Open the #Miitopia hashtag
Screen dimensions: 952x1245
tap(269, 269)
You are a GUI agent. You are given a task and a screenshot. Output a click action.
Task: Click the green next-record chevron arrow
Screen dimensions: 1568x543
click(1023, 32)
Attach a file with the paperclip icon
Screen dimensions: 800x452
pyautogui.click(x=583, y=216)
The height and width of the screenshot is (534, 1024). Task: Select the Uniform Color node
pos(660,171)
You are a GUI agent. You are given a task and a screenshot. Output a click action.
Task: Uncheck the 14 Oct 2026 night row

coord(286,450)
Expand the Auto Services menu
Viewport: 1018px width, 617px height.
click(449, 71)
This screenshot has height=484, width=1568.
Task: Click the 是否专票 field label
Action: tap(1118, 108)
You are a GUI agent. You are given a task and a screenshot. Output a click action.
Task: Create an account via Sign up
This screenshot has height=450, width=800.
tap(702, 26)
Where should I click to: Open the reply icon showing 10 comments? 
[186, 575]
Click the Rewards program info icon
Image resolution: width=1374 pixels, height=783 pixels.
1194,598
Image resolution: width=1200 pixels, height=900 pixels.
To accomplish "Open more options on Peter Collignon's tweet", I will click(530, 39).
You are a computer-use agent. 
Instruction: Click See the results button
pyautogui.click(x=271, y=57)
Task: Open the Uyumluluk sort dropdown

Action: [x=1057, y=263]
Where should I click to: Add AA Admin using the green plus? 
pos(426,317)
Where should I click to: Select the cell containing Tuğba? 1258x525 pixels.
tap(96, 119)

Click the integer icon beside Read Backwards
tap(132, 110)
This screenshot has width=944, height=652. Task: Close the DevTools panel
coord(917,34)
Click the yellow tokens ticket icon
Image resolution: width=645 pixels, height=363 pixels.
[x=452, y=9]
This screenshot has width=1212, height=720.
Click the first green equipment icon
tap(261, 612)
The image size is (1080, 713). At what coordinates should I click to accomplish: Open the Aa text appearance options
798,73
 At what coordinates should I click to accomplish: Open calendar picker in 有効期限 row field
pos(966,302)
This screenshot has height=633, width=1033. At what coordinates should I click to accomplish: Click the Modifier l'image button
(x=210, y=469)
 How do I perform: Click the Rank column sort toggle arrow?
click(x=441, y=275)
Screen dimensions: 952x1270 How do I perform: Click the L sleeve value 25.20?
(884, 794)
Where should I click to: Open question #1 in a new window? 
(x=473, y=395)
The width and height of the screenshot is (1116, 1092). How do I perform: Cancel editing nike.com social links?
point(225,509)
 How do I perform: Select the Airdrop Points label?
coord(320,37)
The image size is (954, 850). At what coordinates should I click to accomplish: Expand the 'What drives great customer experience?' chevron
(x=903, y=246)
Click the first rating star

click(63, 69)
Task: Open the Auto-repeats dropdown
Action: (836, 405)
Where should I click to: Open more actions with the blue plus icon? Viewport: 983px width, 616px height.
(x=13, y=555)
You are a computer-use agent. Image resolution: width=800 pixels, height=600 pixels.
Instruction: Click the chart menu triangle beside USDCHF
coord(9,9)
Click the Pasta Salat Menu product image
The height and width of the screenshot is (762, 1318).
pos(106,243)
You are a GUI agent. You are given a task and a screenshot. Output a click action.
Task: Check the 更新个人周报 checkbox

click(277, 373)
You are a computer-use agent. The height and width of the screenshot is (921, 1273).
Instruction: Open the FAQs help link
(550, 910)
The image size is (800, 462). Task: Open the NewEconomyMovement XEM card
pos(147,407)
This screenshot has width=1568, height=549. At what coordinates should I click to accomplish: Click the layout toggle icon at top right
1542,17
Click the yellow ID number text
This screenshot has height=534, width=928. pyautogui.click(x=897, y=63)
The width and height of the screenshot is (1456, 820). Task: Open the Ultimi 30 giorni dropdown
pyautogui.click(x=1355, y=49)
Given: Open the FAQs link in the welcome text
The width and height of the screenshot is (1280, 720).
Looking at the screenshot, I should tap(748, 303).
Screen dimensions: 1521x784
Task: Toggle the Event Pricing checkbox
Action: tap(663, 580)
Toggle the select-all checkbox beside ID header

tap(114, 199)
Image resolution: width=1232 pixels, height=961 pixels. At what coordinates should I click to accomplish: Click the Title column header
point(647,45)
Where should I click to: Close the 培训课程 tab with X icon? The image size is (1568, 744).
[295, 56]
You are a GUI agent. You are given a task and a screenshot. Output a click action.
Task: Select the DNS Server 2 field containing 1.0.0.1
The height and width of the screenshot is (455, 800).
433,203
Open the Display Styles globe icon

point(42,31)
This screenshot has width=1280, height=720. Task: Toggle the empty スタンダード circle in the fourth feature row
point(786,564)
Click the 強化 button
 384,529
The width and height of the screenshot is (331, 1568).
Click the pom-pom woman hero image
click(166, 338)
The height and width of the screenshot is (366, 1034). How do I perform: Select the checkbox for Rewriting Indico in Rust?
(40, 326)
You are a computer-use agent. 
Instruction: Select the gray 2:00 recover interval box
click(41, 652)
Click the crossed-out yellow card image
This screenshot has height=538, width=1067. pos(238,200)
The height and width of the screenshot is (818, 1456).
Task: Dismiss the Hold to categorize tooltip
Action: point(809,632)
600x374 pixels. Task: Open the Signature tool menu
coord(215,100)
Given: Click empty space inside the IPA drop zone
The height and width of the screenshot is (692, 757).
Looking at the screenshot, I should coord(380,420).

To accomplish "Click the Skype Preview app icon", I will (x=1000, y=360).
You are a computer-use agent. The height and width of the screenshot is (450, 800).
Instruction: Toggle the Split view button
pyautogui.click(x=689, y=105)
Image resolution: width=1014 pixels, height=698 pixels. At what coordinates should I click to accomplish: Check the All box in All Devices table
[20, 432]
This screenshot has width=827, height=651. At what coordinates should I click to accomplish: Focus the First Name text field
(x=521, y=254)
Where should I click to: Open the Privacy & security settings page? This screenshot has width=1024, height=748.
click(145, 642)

:::

Your answer should be one number: how many lines in the material above contain the string "computer".

== Result for this task ==
5